Jake Garfield

The Drawing Year 2013
BA Fine Art Painting, Brighton University

I was familiar with the Royal Drawing School because I had taken the occasional course in the life room and etching studio throughout my foundation course and degree. It was when an alumnus came to Brighton to talk about The Drawing Year that I knew I wanted to apply. The course seemed like the ideal way to follow on from my painting degree. There were times during my BA when I would be so caught up in my ideas that I would forget about making my work, so the practical nature of the course really appealed to me.

A great thing about The Drawing Year is the amount of actual teaching and the way it is built up from so many structured courses. This means that you get a lot of different opinions and feedback from a lot of different people. There is always focus on that particular day’s work (rather than that year’s), which was really healthy for me. 

You can tailor your timetable to your interests, so it is possible to stick with tutors or classes you like while taking a plunge one or two days a week with something completely unknown. The most challenging thing for me was time management. It was important for me to make the most of my personal studio space in the Tea Building and keep up my own practice as well as the courses and everything else. You have to be very organised.

Dying of Thirst

I really valued was the opportunity to work both in a group in drawing classes and independently in the Tea Building. Ideas from one feed the other and it is nice to be able to dictate your working tempo in the studio, knowing you will be pushed in different ways through the courses.

After the first term there was a moment when I realised I no longer cared about making ‘good looking’ drawings. My intentions shifted to communicating something about a moment, about the limits of my materials, and about the limits of myself in understanding the things around me. For the first time I felt comfortable making drawings that I didn’t have complete control and understanding of.

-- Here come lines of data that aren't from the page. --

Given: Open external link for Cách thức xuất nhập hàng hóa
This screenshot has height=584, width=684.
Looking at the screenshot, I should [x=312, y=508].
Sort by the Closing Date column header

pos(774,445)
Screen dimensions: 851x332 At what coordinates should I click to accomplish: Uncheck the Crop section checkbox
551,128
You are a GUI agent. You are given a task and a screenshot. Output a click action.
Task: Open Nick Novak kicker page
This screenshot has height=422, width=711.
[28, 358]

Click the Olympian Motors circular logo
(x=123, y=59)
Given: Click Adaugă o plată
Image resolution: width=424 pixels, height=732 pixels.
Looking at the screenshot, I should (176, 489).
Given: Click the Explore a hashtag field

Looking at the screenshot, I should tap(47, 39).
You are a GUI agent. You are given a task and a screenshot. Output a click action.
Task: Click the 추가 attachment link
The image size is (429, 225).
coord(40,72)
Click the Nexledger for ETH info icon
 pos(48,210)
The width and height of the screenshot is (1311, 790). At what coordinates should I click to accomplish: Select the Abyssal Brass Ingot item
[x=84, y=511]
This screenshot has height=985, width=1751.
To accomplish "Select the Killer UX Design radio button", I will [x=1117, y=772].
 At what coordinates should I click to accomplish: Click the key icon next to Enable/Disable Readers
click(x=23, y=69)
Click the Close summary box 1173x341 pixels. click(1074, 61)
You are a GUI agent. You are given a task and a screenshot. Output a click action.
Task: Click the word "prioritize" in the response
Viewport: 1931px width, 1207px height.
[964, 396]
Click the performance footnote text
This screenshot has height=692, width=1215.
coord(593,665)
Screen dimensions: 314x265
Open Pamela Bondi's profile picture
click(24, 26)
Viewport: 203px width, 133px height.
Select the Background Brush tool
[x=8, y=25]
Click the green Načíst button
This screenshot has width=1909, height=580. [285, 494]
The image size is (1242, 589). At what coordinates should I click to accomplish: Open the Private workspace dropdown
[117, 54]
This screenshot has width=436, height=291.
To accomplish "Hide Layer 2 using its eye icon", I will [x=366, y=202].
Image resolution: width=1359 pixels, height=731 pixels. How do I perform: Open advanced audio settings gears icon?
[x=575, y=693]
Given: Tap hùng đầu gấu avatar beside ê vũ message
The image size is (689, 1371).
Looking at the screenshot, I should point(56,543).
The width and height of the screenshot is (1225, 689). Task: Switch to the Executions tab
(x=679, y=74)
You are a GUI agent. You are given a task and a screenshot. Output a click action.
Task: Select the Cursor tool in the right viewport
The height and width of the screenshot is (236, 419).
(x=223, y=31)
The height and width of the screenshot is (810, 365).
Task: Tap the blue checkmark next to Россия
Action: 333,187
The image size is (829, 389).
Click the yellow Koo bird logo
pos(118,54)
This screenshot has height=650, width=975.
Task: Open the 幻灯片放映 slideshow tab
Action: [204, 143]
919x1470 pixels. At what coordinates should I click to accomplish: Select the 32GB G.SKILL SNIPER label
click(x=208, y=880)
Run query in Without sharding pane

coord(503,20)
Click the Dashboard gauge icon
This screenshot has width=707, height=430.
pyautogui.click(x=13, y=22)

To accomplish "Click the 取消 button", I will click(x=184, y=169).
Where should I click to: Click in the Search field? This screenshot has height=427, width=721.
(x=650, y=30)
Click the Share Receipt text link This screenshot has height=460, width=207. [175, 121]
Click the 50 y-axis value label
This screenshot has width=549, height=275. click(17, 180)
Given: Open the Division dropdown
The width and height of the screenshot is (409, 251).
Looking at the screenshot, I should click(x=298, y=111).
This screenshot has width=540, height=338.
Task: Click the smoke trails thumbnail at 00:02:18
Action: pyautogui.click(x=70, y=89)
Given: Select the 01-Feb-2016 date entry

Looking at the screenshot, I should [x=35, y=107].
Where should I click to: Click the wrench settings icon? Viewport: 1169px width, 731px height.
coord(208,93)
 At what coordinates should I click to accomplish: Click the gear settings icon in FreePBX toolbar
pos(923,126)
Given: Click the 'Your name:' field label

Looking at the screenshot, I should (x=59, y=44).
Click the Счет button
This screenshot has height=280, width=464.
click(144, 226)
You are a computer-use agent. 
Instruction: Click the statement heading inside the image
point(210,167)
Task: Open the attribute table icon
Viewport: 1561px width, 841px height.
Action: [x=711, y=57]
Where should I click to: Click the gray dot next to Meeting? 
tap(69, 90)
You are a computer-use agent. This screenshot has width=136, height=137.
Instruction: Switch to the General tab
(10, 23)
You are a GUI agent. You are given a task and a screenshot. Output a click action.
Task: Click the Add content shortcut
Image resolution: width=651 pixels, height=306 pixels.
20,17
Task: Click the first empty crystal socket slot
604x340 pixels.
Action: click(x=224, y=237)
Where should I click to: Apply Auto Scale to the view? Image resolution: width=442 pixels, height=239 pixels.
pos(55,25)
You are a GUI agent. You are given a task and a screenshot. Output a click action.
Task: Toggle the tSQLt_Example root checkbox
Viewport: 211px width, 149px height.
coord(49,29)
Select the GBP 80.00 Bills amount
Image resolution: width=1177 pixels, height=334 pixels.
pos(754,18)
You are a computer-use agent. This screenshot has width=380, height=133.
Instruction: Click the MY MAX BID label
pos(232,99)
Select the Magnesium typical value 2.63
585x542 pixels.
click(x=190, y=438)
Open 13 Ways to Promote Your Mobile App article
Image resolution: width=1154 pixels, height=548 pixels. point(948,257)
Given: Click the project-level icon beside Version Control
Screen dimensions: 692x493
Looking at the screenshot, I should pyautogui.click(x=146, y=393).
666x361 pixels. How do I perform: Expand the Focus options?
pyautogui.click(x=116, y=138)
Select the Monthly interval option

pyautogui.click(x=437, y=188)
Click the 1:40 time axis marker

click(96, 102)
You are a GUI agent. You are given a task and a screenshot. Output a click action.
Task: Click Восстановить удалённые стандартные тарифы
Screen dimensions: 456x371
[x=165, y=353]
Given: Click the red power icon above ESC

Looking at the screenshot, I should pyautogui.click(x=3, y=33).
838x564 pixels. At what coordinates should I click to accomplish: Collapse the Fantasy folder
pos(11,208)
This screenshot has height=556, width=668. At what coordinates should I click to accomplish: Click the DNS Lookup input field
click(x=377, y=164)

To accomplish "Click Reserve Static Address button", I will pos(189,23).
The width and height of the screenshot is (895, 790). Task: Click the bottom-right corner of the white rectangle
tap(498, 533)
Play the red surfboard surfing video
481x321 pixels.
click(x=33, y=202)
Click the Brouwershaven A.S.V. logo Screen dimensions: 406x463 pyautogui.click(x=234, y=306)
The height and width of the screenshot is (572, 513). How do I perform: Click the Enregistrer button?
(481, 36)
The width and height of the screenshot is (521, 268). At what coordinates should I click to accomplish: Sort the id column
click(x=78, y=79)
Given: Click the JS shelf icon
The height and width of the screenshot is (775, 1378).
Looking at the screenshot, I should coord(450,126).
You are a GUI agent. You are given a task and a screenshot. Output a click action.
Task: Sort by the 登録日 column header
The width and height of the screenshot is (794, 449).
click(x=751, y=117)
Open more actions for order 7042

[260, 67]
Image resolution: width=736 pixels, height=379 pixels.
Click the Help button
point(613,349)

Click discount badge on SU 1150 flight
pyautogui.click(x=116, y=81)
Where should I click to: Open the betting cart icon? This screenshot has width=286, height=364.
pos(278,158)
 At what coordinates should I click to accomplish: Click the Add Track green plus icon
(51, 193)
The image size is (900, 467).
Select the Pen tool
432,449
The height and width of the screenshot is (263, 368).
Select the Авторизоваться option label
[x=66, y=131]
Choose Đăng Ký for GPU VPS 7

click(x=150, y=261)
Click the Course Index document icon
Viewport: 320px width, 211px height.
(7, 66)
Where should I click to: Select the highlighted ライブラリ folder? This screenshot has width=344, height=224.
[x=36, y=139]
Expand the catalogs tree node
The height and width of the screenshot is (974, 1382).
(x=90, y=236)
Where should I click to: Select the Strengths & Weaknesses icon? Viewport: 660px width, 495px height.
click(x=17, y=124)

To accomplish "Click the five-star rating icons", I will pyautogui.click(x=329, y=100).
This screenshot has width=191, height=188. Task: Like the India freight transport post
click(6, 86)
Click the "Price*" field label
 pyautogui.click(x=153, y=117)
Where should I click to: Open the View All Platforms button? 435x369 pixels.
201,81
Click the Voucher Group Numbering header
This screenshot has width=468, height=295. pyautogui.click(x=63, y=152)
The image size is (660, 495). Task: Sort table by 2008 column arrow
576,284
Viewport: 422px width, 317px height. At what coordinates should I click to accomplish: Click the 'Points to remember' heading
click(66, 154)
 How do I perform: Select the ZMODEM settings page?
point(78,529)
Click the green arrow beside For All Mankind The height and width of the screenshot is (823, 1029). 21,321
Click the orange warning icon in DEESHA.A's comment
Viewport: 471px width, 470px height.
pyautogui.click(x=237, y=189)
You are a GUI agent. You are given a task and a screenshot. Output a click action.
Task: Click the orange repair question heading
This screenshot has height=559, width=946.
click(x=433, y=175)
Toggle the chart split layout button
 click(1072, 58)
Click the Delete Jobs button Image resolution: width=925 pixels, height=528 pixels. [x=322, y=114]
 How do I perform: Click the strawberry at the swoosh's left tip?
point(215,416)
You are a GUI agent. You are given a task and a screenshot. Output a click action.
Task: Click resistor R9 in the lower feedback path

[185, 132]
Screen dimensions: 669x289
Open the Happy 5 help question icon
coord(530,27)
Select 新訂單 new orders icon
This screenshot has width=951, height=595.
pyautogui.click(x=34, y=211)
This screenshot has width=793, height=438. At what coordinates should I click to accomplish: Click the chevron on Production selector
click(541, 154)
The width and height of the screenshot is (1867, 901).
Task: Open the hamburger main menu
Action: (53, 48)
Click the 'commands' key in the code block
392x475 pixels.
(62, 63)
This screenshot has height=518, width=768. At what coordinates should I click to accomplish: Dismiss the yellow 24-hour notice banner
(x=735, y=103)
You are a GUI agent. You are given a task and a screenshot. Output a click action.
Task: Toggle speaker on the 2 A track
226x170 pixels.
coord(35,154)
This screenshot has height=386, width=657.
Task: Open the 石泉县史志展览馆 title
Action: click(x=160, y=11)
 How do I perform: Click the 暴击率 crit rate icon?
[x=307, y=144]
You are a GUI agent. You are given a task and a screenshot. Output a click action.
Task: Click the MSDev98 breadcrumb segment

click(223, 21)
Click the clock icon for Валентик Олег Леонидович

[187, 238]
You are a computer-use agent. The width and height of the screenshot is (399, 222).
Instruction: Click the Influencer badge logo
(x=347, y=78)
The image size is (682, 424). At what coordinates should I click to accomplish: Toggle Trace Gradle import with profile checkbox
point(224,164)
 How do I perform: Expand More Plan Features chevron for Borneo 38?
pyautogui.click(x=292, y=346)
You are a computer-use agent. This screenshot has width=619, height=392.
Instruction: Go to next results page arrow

Through continual practice I learned that figurative drawing can be very conceptual, and that it is naive to call observational drawing ‘traditional’. Just by making a line thick, an artist can simultaneously suggest that something is near to the viewer, that it is heavy, that it is dark, that they themselves are angry. Equally, a circle is at once a head, a womb, the earth, an eye and a zero – whether I like it or not.

Lots of opportunities have come to me since finishing the year. As a young artist, opportunities to show at places like Christie’s definitely instil some belief that what you do is of worth. I won the Printmaking Prize at our end of year show, which gave me confidence in applying for the MA in Printmaking at the Royal College of Art, where I am now continuing my studies. Since leaving I have also trained as a tutor with the School’s Drawing Clubs for young artists. Teaching on The Drawing Clubs is the most rewarding thing I have taken from The Drawing Year. It has forced me to grow as an artist and person, and is something I hope to maintain for years to come.

I still keep in touch with the people on my year and collaborate with them regularly through making artwork, running workshops and putting on exhibitions together. Drawing is remains an integral part of my practice as an artist and printmaker. There are approaches to drawing that I had never tried before The Drawing Year, like visual storytelling (in Drawing the Graphic Novel) and working in museums, that are central to the work I’m making now.